Ferdinando Colonna, 2nd Prince of Sonnino and 3rd Marquess of Castelnuovo (Grande de España) (21 September 1695 – 24 February 1775) was an Italian nobleman of the House of Colonna. He was Prince of Sonnino, Marquess of Castelnuovo, Grandee of Spain, Knight of the Order of Saint Januarius and Papal Master of the Horse. He was the son of Giuliano Colonna of Stigliano, son of Clelia Cesarini and Filippo Colonna, and Giovanna van den Eynde, daughter of Olimpia Piccolomini and Ferdinand van den Eynde, 1st Marquess of Castelnuovo, after whom he was named.

Life
Ferdinand wasn't the firstborn, but with the entry of his elder brother Girolamo into the Knights of Malta in 1714, and the death of the firstborn Lorenzo in 1715, he suddenly found himself in the position of heir apparent.

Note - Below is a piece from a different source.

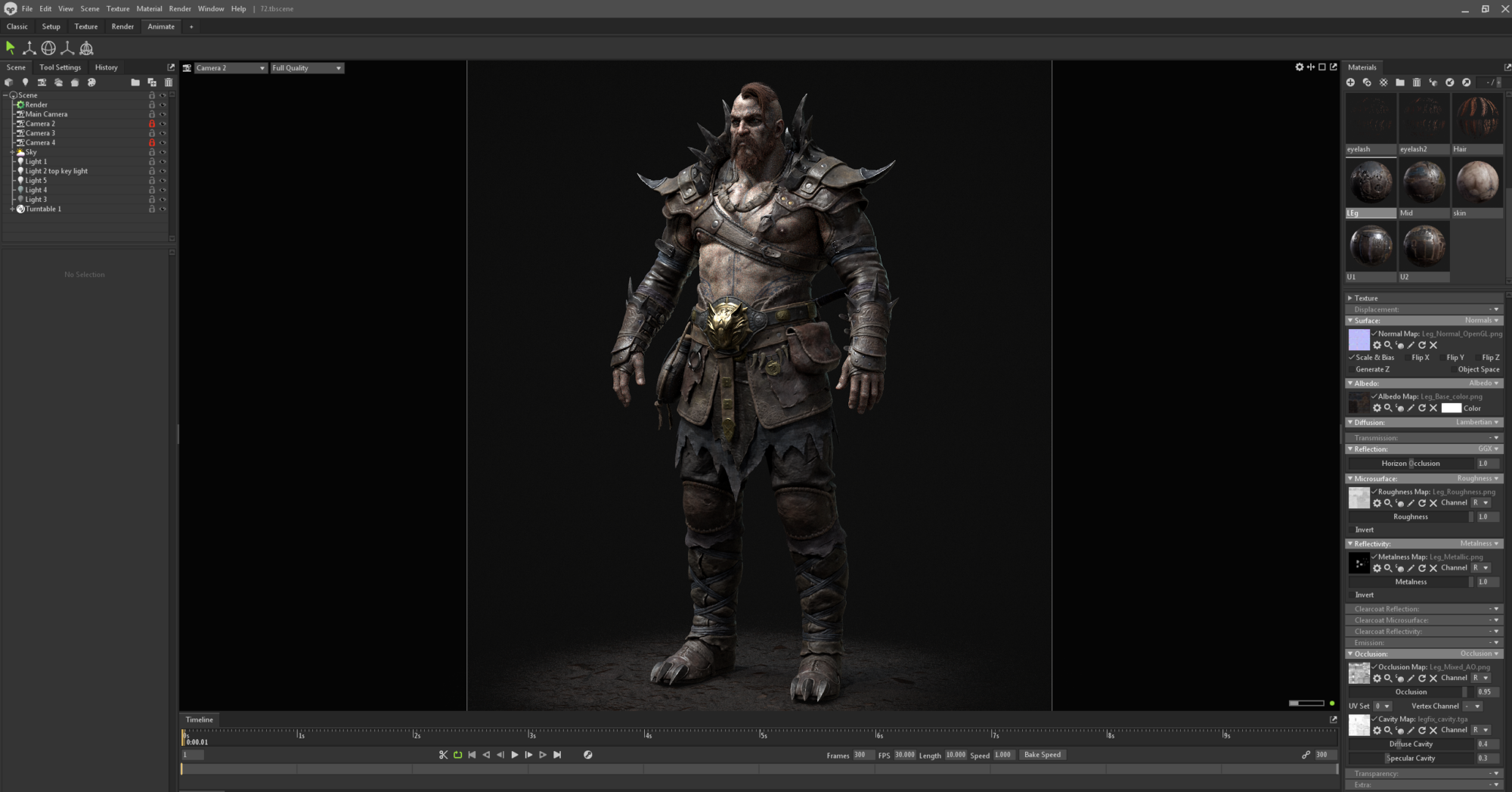Image resolution: width=1512 pixels, height=792 pixels.
Task: Switch to the Tool Settings tab
Action: [x=60, y=67]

Ferdinand would go on to become Gentleman of the Chamber of the King of Naples in 1734, Knight of the Order of Saint Januarius in 1738, Papal Master of the Horse the same year, and Grandee of Spain in 1764.

His son Marcantonio would accomplish as much, going on to become Viceroy of the Kingdom of Sicily as well as Captain general of the latter.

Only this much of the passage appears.